The trees could spread north as the freeze-thaw cycle becomes more unpredictable and the seasons start and end earlier. Those that remain will produce less syrup of lower quality.

That’s bad news for New Hampshire’s maple syrup manufacturers, who annually pump $4 million into the state’s economy.

“I think the sugar maple industry is on its way out,” University of New Hampshire researcher Barrett Rock said in 2002. Rock led major research on the risks associated with global climate change.

Tim Perkins, director of the Proctor Maple Research Center at the University of Vermont, is doing research on whether climate change has already affected the amount of sap producers can expect from their trees. He declined to preview his results, but agreed that climate change will hurt syrup production in New England.

“We might still have maple, but that also doesn’t mean they’re going to produce sap,” he said.

This year, production is generally good because last year’s weather conditions were just right.

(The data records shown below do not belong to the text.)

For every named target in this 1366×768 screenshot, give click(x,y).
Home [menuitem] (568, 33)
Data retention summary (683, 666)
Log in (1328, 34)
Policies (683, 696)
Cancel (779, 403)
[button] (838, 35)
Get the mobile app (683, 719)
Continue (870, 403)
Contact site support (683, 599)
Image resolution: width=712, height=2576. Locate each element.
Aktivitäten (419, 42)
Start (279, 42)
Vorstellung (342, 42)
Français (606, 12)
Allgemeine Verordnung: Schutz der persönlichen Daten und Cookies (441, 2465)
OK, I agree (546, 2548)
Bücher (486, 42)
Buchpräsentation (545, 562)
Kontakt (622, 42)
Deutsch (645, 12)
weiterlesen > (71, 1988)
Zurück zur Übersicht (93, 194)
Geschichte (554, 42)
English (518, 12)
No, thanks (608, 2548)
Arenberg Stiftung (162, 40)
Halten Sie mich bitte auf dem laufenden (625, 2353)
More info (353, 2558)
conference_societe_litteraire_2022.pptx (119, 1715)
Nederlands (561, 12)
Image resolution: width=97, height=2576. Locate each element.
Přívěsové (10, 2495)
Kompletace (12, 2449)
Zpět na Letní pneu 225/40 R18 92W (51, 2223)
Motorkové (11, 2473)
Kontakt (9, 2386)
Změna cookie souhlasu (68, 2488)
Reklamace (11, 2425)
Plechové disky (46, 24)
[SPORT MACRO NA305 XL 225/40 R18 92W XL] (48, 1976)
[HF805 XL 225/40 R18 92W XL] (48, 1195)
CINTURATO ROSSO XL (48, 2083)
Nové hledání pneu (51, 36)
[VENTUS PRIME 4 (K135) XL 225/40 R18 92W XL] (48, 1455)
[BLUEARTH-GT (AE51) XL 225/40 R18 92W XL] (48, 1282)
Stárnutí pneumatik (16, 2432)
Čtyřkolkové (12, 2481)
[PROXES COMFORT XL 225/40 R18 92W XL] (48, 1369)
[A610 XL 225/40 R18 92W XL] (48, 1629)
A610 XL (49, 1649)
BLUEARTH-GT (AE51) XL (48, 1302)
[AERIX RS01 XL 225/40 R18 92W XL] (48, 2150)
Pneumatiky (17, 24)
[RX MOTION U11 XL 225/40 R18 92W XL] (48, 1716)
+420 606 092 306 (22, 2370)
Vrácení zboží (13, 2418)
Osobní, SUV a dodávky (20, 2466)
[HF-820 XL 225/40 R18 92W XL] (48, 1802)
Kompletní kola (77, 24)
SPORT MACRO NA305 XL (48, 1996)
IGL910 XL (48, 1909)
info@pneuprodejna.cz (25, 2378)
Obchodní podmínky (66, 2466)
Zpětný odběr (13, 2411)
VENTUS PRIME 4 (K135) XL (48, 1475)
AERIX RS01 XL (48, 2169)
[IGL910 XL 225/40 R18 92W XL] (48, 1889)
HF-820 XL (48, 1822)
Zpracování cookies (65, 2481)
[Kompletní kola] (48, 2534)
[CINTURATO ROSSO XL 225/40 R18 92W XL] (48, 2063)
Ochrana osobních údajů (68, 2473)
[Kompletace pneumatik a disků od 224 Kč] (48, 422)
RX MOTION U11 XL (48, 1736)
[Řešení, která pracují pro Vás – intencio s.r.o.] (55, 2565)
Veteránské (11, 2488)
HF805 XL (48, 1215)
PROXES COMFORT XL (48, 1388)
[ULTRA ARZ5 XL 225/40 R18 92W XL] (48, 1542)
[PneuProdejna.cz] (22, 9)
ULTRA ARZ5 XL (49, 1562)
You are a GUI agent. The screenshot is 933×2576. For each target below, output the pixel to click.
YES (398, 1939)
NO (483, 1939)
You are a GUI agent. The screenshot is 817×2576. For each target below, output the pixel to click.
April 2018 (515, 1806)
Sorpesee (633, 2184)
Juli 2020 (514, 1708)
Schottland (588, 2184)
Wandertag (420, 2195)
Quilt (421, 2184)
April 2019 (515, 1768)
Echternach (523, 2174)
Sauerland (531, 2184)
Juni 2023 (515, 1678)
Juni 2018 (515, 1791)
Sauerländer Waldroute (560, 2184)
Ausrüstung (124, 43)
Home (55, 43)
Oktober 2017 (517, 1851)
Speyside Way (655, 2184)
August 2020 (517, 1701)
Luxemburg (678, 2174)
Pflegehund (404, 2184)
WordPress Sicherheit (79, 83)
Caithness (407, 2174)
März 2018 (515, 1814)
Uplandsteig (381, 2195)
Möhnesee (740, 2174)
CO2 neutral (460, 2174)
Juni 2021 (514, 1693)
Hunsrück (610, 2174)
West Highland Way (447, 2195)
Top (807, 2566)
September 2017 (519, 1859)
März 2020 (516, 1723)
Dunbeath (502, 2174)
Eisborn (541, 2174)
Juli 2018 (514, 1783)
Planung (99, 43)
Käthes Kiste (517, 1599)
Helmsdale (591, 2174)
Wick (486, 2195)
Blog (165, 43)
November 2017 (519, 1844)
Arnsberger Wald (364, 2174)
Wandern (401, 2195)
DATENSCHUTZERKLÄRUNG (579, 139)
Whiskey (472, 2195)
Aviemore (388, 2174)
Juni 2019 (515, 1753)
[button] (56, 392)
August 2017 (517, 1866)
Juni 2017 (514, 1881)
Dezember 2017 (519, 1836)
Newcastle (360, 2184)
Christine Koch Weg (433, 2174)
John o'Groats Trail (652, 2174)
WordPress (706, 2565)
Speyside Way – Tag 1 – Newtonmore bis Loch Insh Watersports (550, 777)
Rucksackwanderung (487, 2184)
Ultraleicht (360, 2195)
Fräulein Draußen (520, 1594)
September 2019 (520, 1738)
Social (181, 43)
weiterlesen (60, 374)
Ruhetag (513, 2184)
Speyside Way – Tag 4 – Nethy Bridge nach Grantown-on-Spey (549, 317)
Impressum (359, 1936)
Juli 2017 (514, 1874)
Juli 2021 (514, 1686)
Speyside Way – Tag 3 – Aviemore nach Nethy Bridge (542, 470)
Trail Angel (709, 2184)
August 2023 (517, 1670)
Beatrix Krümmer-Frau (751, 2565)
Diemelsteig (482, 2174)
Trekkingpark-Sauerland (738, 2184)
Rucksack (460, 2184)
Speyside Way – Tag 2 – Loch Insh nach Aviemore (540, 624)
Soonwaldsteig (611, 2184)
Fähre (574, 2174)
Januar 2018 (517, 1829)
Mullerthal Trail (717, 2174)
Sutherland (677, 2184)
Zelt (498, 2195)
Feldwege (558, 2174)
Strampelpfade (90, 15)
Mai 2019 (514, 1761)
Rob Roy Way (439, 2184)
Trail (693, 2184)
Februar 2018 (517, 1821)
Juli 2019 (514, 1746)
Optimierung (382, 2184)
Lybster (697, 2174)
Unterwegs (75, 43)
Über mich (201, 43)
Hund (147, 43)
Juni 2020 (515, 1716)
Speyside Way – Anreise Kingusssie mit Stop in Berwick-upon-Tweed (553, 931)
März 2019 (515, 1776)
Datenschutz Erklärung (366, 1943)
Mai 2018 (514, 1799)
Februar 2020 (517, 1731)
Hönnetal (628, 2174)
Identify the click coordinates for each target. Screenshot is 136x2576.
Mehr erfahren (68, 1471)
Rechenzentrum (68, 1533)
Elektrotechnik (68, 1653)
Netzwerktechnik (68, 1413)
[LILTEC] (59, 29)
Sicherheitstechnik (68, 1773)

But a spell of unseasonably warm weather earlier this month hurt sap production and quality, said Bill Eva, president of the Maple Producers Association and owner of Longview Maple Products in Hancock.

“All of a sudden, I dropped down to dark,” which isn’t as marketable, he said.

Eva said he’s always tapped in February, “but if I look at my dad’s records back in the 1930s and 1940s, any time he tapped trees in February he made a comment that it was too early,” he said.